In crafting a carefully worded inspirational letter to his Harvard teammates during the offseason, Zych, the Crimson’s 137th football captain, went to great lengths, from the letterhead he used (“Harvard football’’) to the method of its delivery (“Snail mail’’).
Zych knew his words likely would not carry the same gravitas if his message was delivered in an e-mail, or on Twitter, or in a Facebook posting.
“I remember as a younger player, it was something that I always looked forward to getting and it also had a pretty profound impact on me as I came into camp,’’ said Zych. “So I wanted to make sure that I was able to do the same for our younger players.’’
Zych reminded his teammates that last year’s 7-3 overall and 6-1 league record (the only blemish a 17-7 loss to Ivy champion Penn), would not be acceptable.
“What I attempted to say, first of all, was last year we came in second place to Penn in the league standings and that loss, to us, was a bitter loss,’’ said Zych, a 5-foot-11-inch, 195-pound senior free safety from Plano, Texas, who was an All-Ivy first-team selection last season.
“I wanted to remind the guys of what that felt like and how expectations still haven’t changed from year to year. I touched on that and I didn’t want to focus too much on the past. I also wanted to focus mainly on what we needed to do on an individual level to achieve the goals that we have.
“From there, I wanted to offer words to inspire people in their last couple of weeks at home and to kind of set the tone for the attitude I expect from everyone during preseason camp and during the first couple of weeks during the season.’’
What kind of attitude would that be?
“It’s to be all in,’’ Zych said. “To make sure that you’re doing everything you can, everything in your power to prepare and to outwork people and to make sure that you’re ready. Once the game comes, you have no doubt in your mind about what you’re able to do and you can go and just play and have fun.’’
The reason Zych’s words carry so much weight, said Harvard coach Tim Murphy, is that the Texas-tough safety is not only regarded as the Crimson’s best player, but also the most respected for his work ethic.
“What he means to our defense, No. 1, is leadership,’’ said Murphy, whose defense ranked second in the Ivy last year for average yards per game (290.6) and second in opponents’ passing efficiency (105.7). “He’s the guy who makes all the calls, he’s the quarterback of our defense as the safety. No. 2, he’s the guy who’s most respected for his leadership, ability, and production over the last several years and he’s generally recognized as the best football player on our team.’’
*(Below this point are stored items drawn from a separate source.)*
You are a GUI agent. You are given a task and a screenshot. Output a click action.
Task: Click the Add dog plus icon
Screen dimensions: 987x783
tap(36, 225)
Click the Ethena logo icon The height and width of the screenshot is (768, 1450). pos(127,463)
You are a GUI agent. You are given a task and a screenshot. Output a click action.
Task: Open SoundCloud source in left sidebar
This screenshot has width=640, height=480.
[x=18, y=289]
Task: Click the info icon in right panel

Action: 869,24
Zych was Harvard’s leading tackler last season with 73 stops. He had 53 solo tackles (third in the Ivy), six tackles for losses (one sack), and league-highs with 14 passes defended and 12 pass breakups, as well as a pair of interceptions.
It was little wonder why Zych was named to three preseason All-America teams.
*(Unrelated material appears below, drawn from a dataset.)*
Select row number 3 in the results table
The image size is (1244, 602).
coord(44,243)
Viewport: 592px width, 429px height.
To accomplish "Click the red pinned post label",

“We’ve had some good safeties here in the time we’ve been here, but we haven’t had any better than Collin Zych,’’ said Murphy, in his 17th season. “He’s just so dependable and such a big-play guy. He can do it all. He doesn’t have any weaknesses.’’
And to think, if Zych hadn’t called Harvard to express interest, the Crimson might have never heard of him.
“It’s a very rare one,’’ Murphy said. “It’s a definite exception to the rule. Ninety-eight percent of the kids we recruit, we have to find. Kids who never necessarily were thinking about playing in the Ivy League.’’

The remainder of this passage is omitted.